Mallory temporarily forgot about the balloon, something she’d never done before. She was always conscious of controlling the burners, reading the airspeed, checking her altimeter and generally keeping things on an even keel. But Brad had broken her concentration and she saw only him—his piercing dark eyes, the strong arms holding her against him. She imagined his mouth lowering to touch hers, his tongue feathering against her lips. Mallory felt her body melting. Almost instantly she was swept up in the haze that surrounded them whenever they were together. It was invisible, but as strong and confining as titanium wire.

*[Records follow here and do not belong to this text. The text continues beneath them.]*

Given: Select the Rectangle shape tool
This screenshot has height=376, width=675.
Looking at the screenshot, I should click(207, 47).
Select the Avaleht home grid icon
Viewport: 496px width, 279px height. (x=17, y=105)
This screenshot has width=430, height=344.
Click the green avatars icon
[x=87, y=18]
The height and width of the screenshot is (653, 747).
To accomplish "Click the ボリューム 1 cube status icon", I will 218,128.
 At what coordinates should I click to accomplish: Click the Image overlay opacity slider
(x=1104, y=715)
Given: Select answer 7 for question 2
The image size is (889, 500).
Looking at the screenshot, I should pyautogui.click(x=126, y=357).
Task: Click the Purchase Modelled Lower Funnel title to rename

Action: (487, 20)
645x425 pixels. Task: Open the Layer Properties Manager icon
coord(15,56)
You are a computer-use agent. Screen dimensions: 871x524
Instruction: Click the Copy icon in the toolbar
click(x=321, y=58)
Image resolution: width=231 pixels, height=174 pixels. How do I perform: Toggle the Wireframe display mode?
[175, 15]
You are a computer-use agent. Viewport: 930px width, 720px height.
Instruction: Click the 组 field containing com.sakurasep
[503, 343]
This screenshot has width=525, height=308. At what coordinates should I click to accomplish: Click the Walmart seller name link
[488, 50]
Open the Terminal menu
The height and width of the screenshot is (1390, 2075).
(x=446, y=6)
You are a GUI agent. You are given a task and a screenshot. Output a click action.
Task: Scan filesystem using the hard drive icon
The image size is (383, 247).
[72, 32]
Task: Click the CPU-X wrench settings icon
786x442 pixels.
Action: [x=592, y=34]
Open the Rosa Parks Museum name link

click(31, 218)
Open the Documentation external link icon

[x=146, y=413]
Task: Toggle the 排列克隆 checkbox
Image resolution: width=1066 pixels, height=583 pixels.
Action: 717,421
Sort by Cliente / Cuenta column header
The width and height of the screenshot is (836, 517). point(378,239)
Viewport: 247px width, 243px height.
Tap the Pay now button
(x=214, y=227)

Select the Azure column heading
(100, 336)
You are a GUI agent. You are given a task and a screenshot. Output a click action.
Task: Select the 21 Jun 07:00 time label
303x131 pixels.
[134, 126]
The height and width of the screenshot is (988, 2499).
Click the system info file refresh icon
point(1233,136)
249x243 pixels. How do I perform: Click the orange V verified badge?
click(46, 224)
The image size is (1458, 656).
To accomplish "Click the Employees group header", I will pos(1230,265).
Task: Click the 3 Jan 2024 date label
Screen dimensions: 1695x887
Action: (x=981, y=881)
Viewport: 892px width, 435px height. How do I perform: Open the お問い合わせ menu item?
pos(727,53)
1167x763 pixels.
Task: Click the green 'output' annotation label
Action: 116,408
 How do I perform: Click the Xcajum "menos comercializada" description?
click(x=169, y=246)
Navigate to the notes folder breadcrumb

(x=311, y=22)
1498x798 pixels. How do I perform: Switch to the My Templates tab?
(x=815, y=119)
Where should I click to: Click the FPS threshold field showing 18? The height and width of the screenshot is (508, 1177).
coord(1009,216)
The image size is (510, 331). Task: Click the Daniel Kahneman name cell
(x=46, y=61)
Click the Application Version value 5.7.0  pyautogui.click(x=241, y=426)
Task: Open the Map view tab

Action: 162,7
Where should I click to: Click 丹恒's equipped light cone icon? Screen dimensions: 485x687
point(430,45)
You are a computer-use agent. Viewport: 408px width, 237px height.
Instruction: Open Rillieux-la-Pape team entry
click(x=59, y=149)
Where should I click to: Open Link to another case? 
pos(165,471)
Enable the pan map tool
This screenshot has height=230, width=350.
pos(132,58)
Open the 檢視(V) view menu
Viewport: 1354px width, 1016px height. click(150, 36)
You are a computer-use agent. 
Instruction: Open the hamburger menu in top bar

Pushing herself away, she stood up straight and reached for the burner control. She was suddenly hot and needed something to concentrate on, something other than the tall, dark and gorgeous doctor standing two feet away from her. There had to be a hundred balloons in the air, yet she felt utterly alone with Brad.
Mallory’s heart rate returned to normal and she glanced at him, only to find his back was to her. He was looking down. She wondered if he was as affected by her presence as she was by his. The two seemed to come together at the oddest times, yet there was something between them. As much as she gave herself excuses to see him, she silently admitted that she wanted to be with him.